За протекшие с того времени три с лишним года, Брандлер не научился отличать лицо революции от ее спины. Он это показал как в немецких, так и в русских делах. Что касается левых, то они, как показывают цитированные строки, научились многому.

Неверно, будто левые (Маслов, Р. Фишер, Урбанс и др.) отрицают так называемую стабилизацию. Наоборот, как мы видели из цитированных строк, они отчетливо признают ее — и вполне правильно — не в виде какого-то автоматического процесса, а в виде изменившегося соотношения классовых сил. Они совершенно правильно видят основной политический признак стабилизации в усилении реформистских влияний на пролетариат. Причину этого они вполне правильно видят в революционном поражении осенью 1923 года, когда партия не сумела использовать безусловно революционную обстановку и повести за собою безусловно революционные массы на завоевание власти. Это гигантское поражение, после гигантских испытаний и надежд, не могло не повести к понижению революционной активности пролетариата и, следовательно, к передвижке соотношения политических сил в сторону буржуазии. Политическое укрепление буржуазии открывало ей возможность вести политику, направленную на укрепление ее экономических позиций. Отсюда самая возможность целого ряда государственных мероприятий, пролагавших пути экономической «стабилизации».

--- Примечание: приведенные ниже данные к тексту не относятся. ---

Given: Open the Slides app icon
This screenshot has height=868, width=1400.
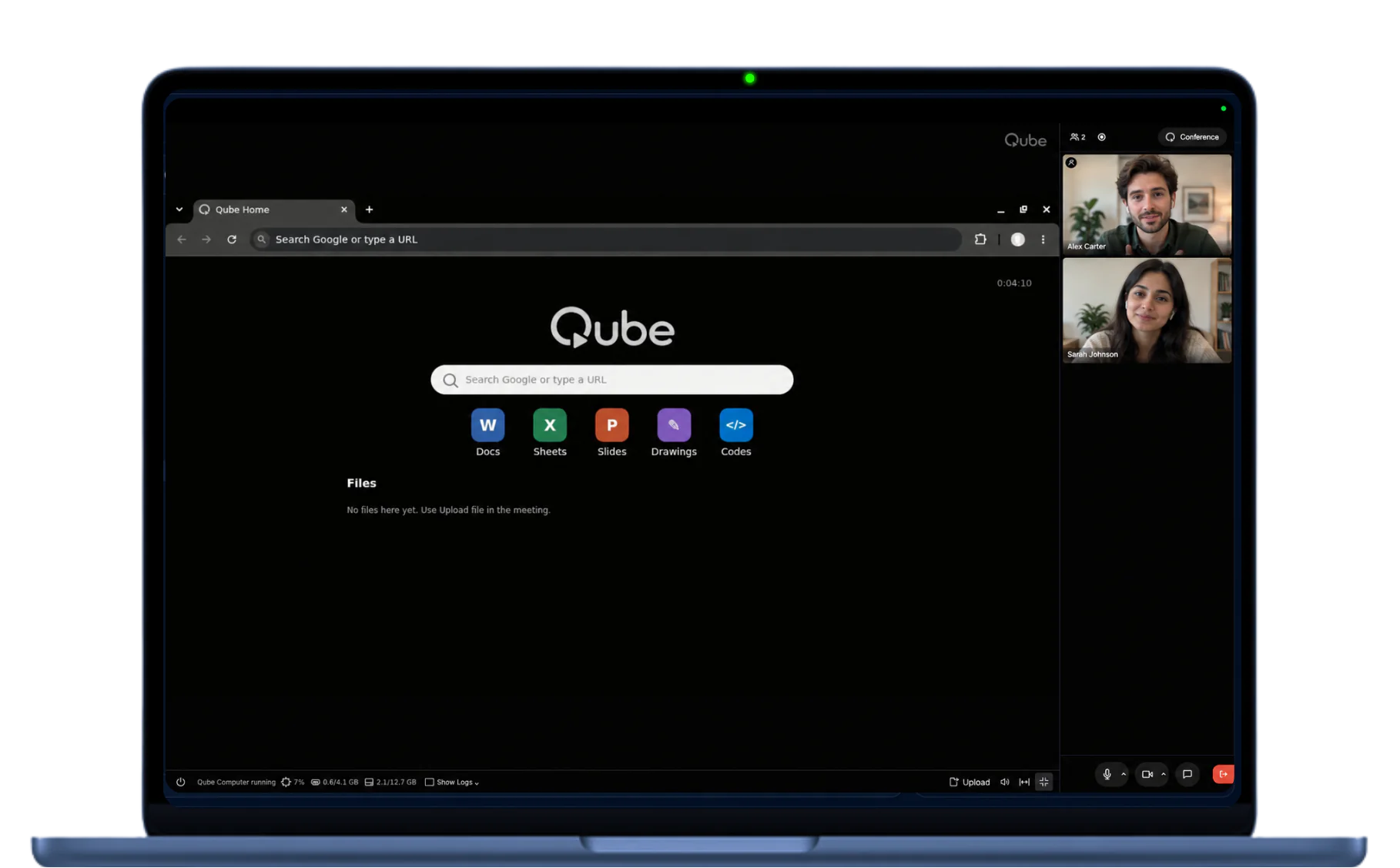Looking at the screenshot, I should [x=611, y=425].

Обвинения в отрицании экономической стабилизации, которые делаются по адресу русской оппозиции, бессмысленны. Экономический хаос 1923 года (в Германии) не мог быть длительным состоянием: политическое укрепление буржуазии неизбежно должно было повести к экономическому упорядочению, а это последнее — к дальнейшему укреплению капиталистических позиций. Но в эпохи таких концентрированных перемен нужно более, чем когда бы то ни было, ясно понимать экономические и политические явления в их диалектической зависимости. Мы не имеем ничего общего с пошлым фатализмом, гласящим, будто наступление стабилизации (как? откуда? почему?) прервало развитие революции в Германии. Революцию прервали не экономические факторы, а политические: неспособность коммунистической партии справиться с обстановкой. Экзамен и провал партии произошли на глазах всего пролетариата, всего народа. Отсюда поиски выходов из безнадежного кризиса на других путях, причем руководящая роль переходит уже к буржуазии. Кто этого не понял, тот не понял ничего.

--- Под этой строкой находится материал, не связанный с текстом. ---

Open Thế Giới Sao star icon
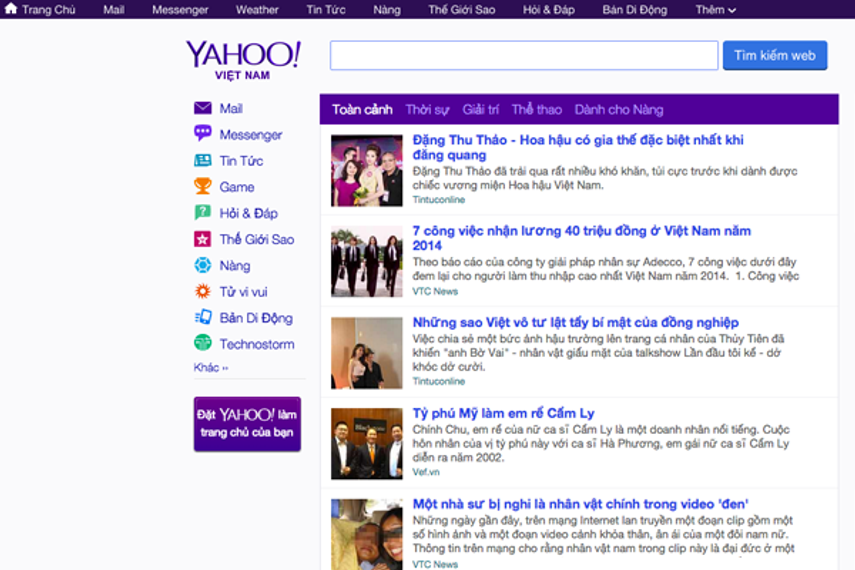Screen dimensions: 855x570 pos(202,239)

Левые, как мы видим, поняли резкое изменение обстановки в конце 1923 года. Само по себе это уже есть знак возросшей политической зрелости. Наша эпоха, в отличие от довоенной, есть эпоха крутых политических поворотов. Нужно уметь вовремя их констатировать и оценивать. Говорить через полтора года после начавшегося отлива, что массы «левеют», значит идти навстречу величайшим ошибкам. Левые теперь поняли это. Те оговорки, которые они делают к этой оценке, имеют второстепенное значение и вытекают из их вчерашнего дня. Они поняли самое главное, а именно, что те методы и приемы, которые были правильны в 1923 году, могли стать пагубными в 1924—25 г. г. Они поняли, что нет ничего «принципиально недопустимого» (!) говорить о замедлении темпа революционного развития. Наоборот, принципиально недопустимо не считаться с фактами, если не хочешь расшибить себе голову.

Совсем иначе обстоит дело с немецкими «ультра-левыми». Признание относительной стабилизации (см. их орган «Коммунистическая политика» от 1 марта 1927 года) они начисто отрицают. Они считают простым лицемерием заявление, что из развития этой стабилизации возникнет новая революционная ситуация. Каким образом, спрашивают они, из стабилизации, т.е. упрочения капитализма, может вырасти революционная ситуация? Они берут стабилизацию так же фаталистически, как и оппортунисты — только с другого конца. Для них стабилизация есть самодовлеющий процесс упрочения капитализма. Для нас это прежде всего процесс классовой борьбы, с изменениями соотношения сил в ту или другую сторону. Каждый новый этап стабилизации воспроизводит противоречия между классами и между капиталистическими государствами в новой, более высокой форме, с постоянной тенденцией к их обострению. Именно в этой диалектике заложена неизбежность как революционных, так и военных потрясений. Только жалкие пошляки могут думать, что коммунистическая партия нужна лишь для непосредственно революционных ситуаций. Можно сказать с уверенностью, что нынешняя империалистическая эпоха позаботится о том, чтобы недостатка в революционных ситуациях не было. Нужно только, чтобы германская коммунистическая партия использовала нынешний стабилизационный период для надлежащей подготовки. Со стороны Брандлера успехов не видно, со стороны левых успехи несомненные.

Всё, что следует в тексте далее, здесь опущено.